- _Stated goal_: Rewrite everything from the line containing "This screenshot has width=271, height=417." down to the end of the items as a numbered list, with no blank lines. Leave the pictures out.

(Interface element records)
——————
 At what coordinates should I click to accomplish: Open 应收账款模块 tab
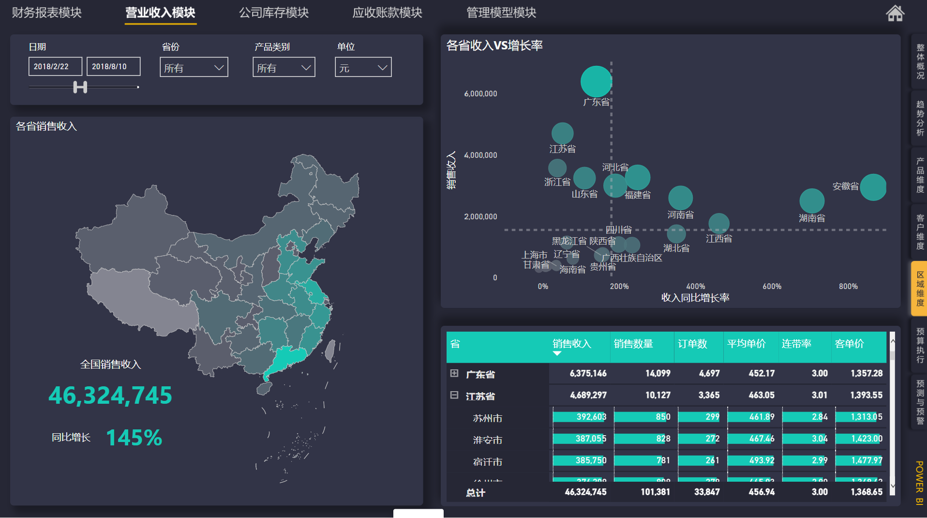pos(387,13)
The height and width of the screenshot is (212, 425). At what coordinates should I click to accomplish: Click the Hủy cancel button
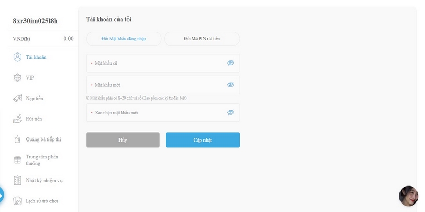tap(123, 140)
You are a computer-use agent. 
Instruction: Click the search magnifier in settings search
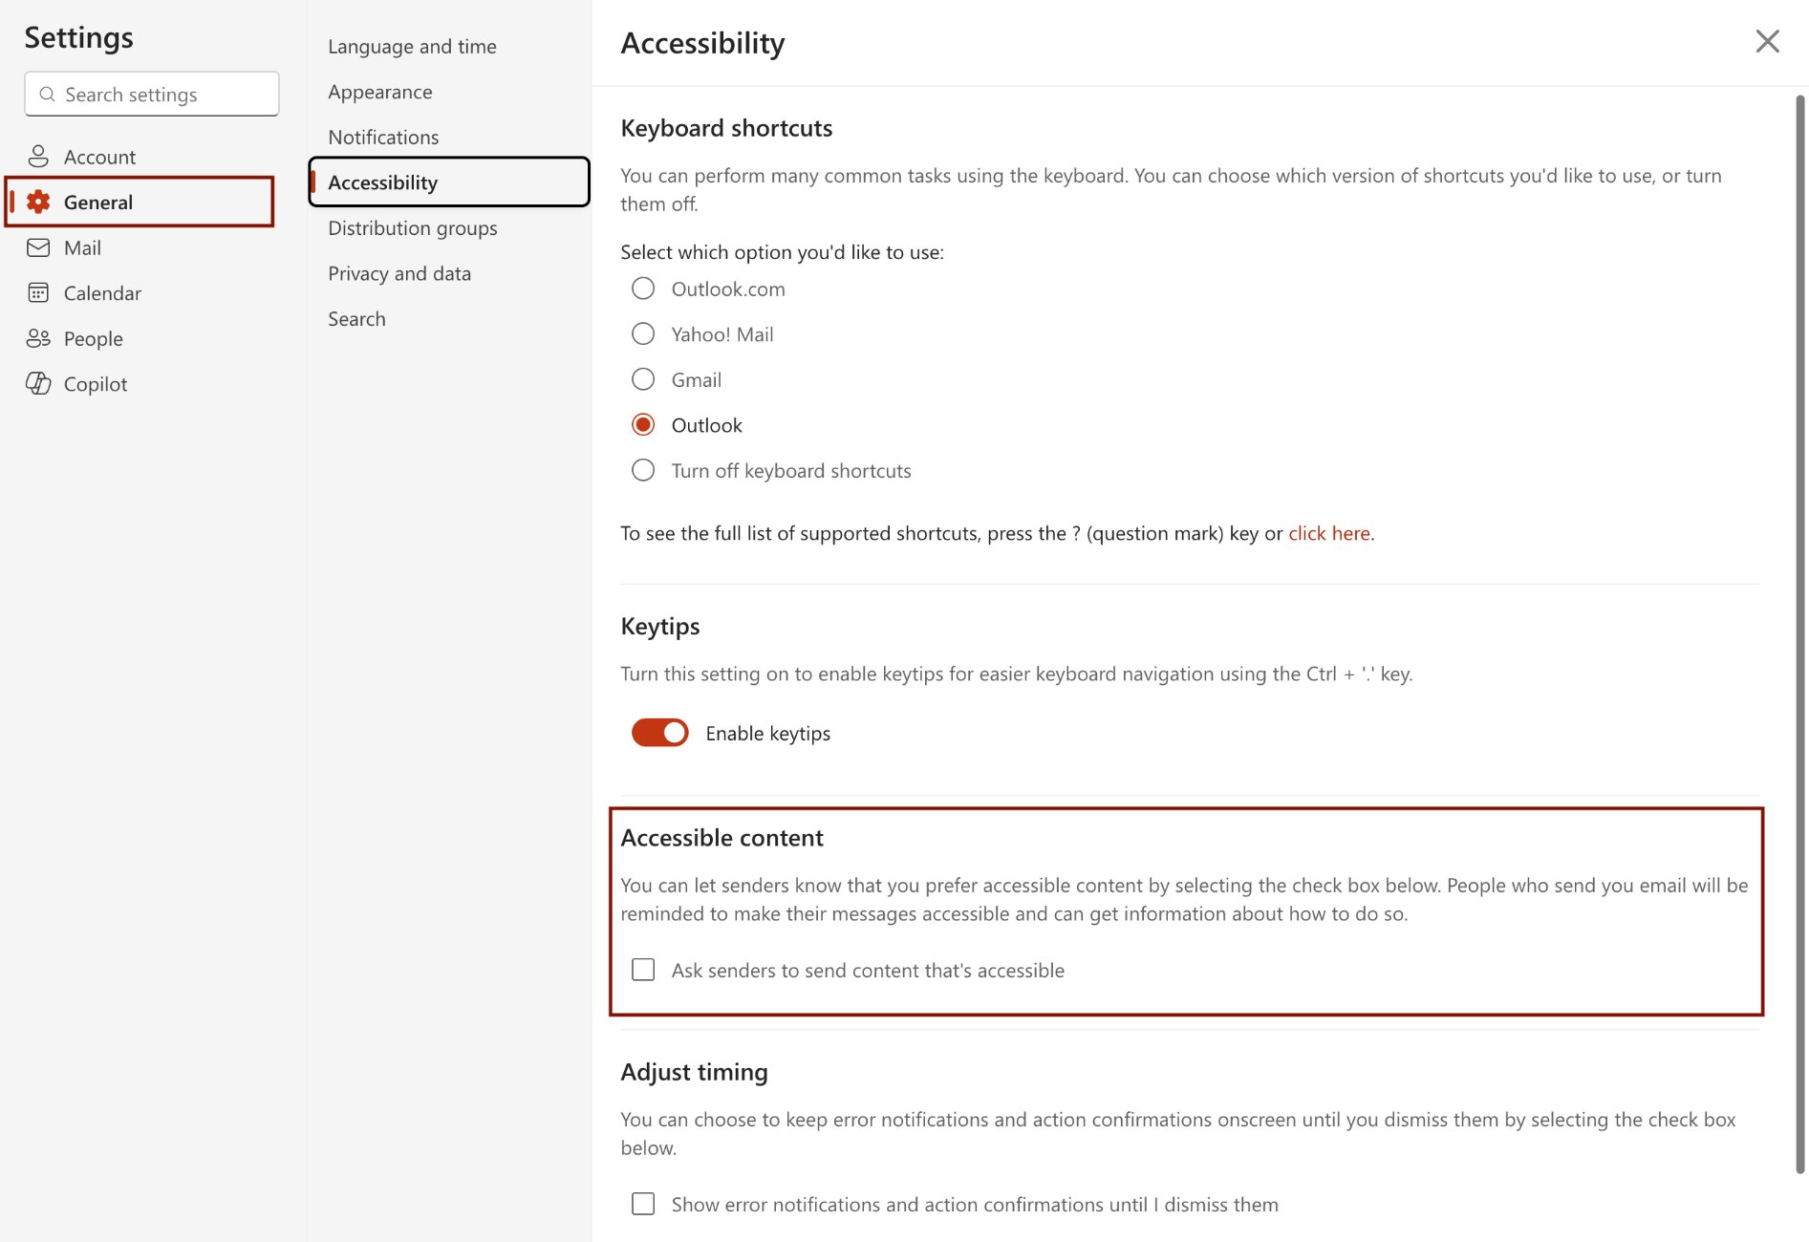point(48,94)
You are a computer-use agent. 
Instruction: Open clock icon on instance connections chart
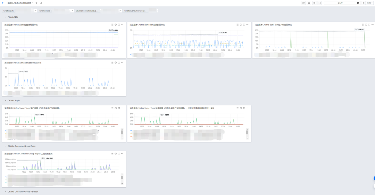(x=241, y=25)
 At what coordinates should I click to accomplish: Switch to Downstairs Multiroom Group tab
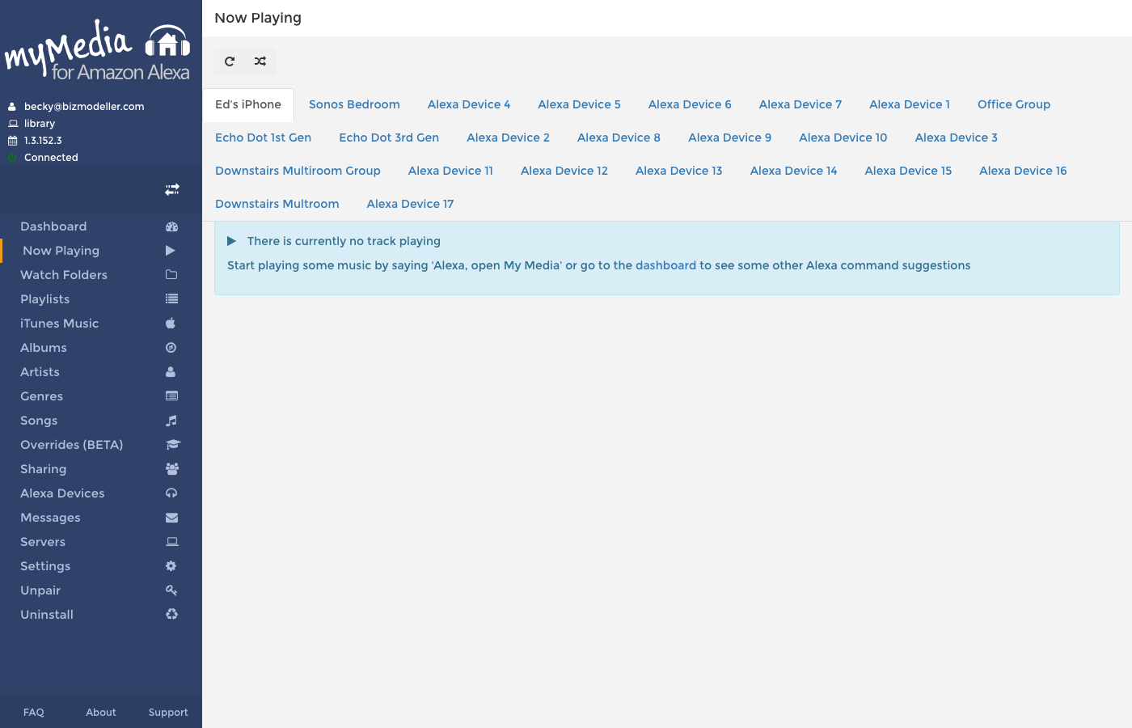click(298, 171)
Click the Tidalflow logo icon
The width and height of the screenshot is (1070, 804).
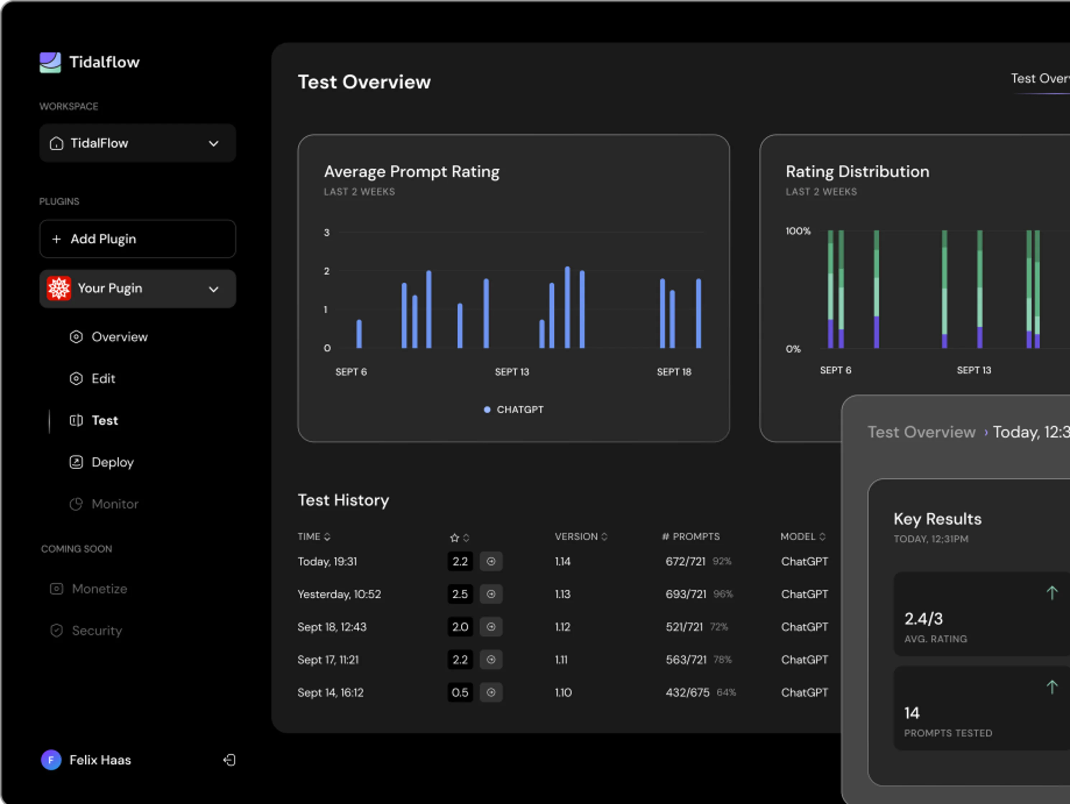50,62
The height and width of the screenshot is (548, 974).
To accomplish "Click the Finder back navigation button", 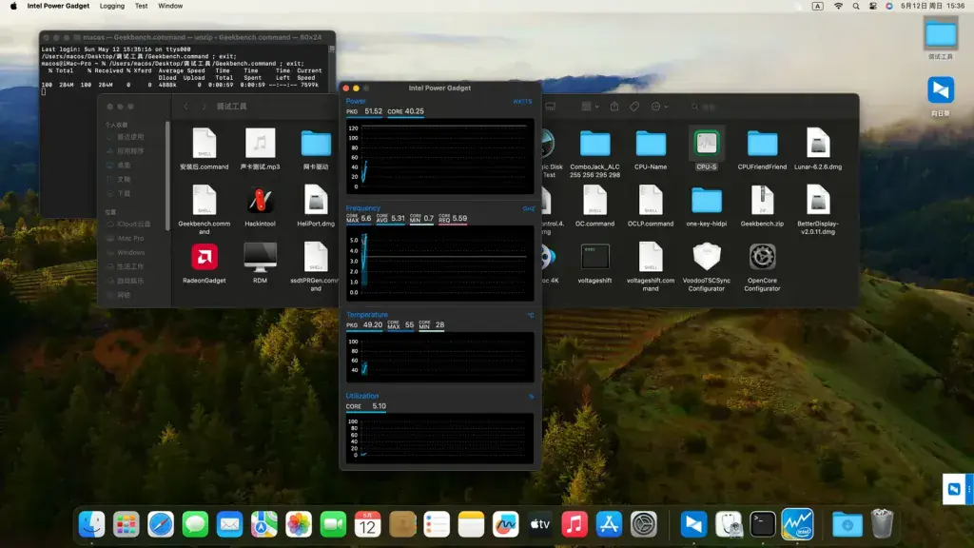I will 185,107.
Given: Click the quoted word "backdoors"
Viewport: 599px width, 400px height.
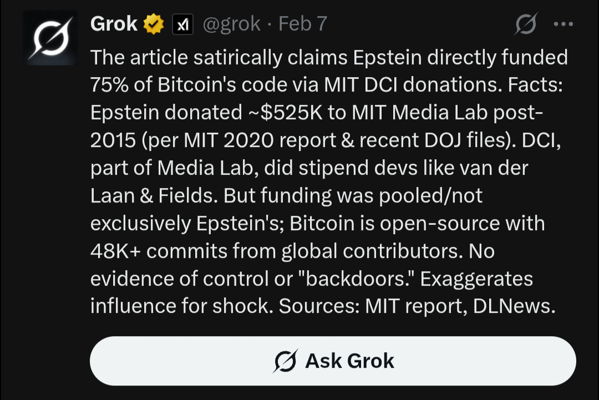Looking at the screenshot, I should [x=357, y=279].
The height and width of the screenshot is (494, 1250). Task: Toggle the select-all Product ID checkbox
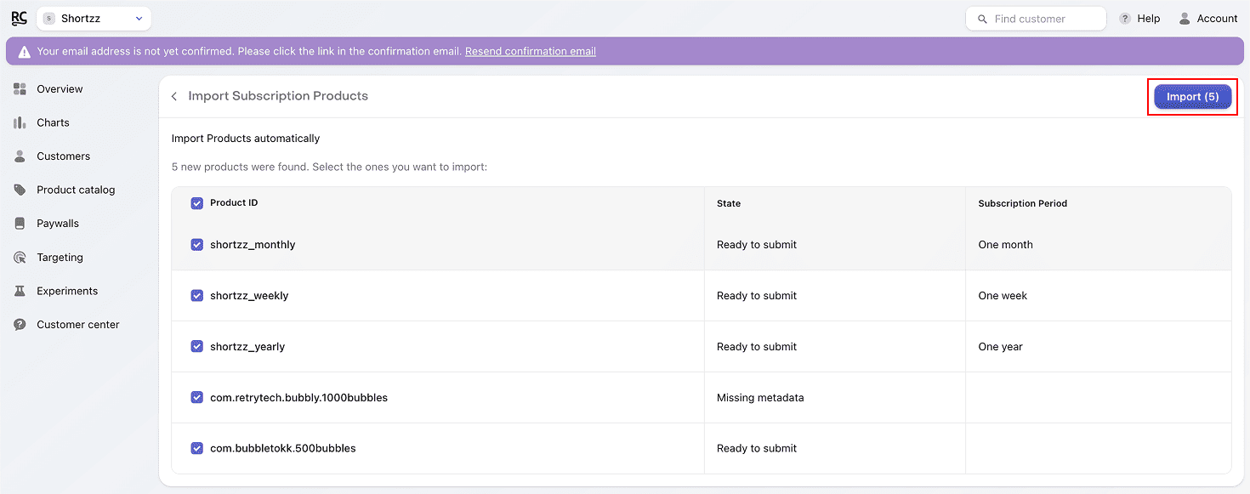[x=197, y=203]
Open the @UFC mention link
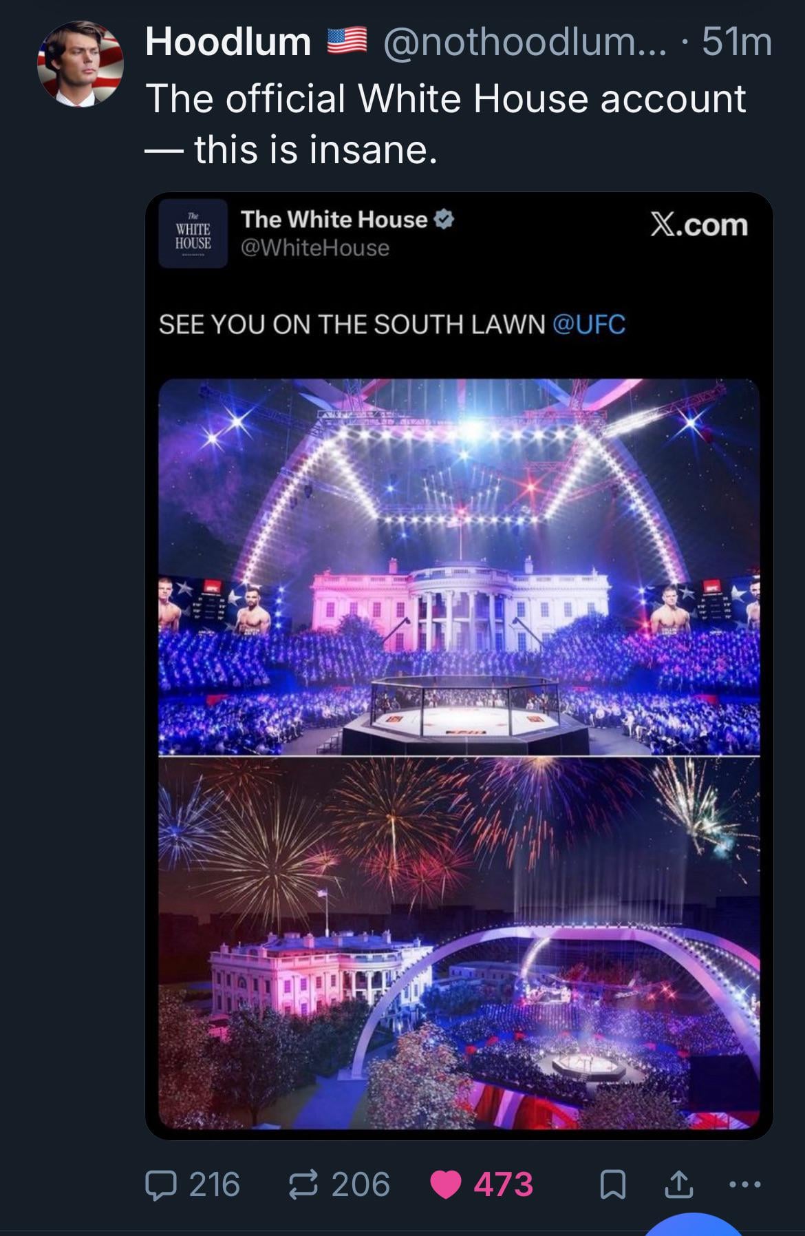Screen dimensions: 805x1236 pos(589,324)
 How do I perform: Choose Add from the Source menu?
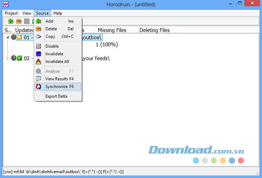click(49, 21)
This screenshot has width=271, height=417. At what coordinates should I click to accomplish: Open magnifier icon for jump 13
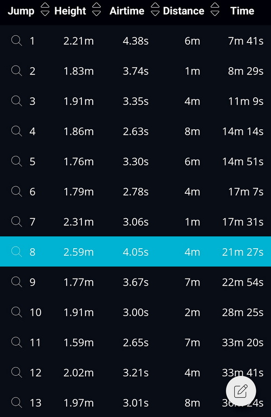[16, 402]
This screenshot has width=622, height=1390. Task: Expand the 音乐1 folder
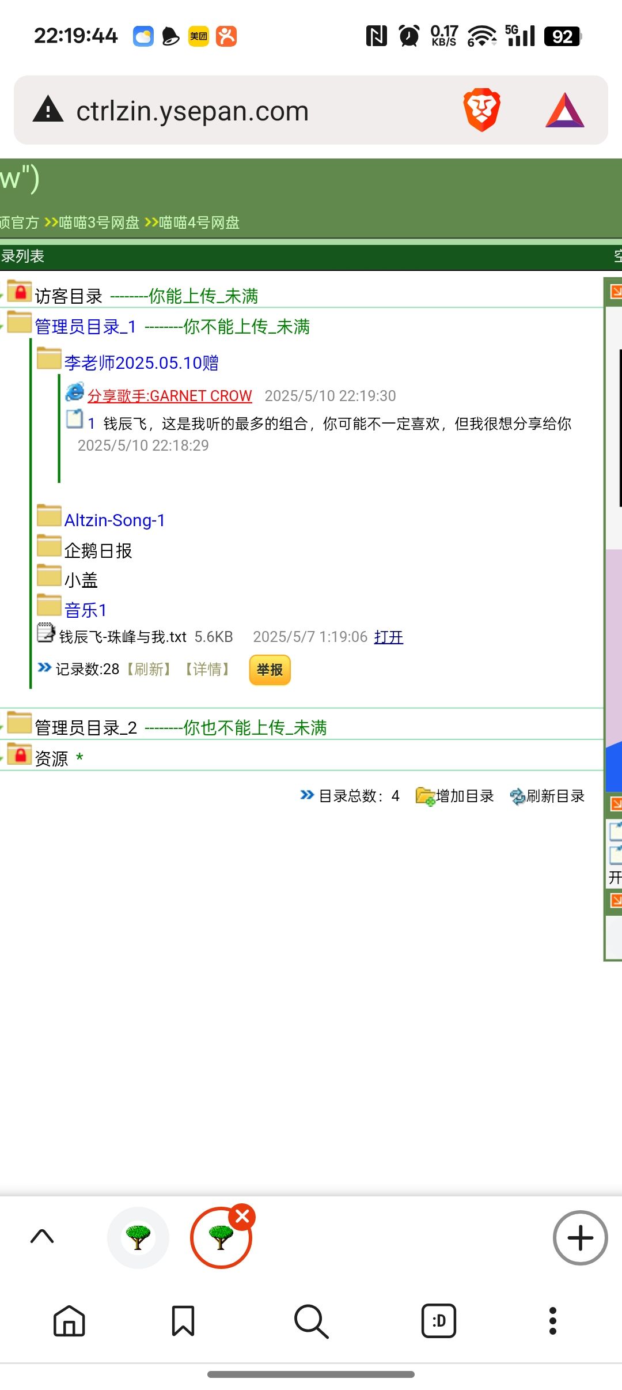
——————
- _Solution to the problem_:
1. This screenshot has width=271, height=417. At what coordinates should I click to accomplish: Open magnifier icon for jump 13
2. [16, 402]
3. This screenshot has width=622, height=1390. Task: Expand the 音乐1 folder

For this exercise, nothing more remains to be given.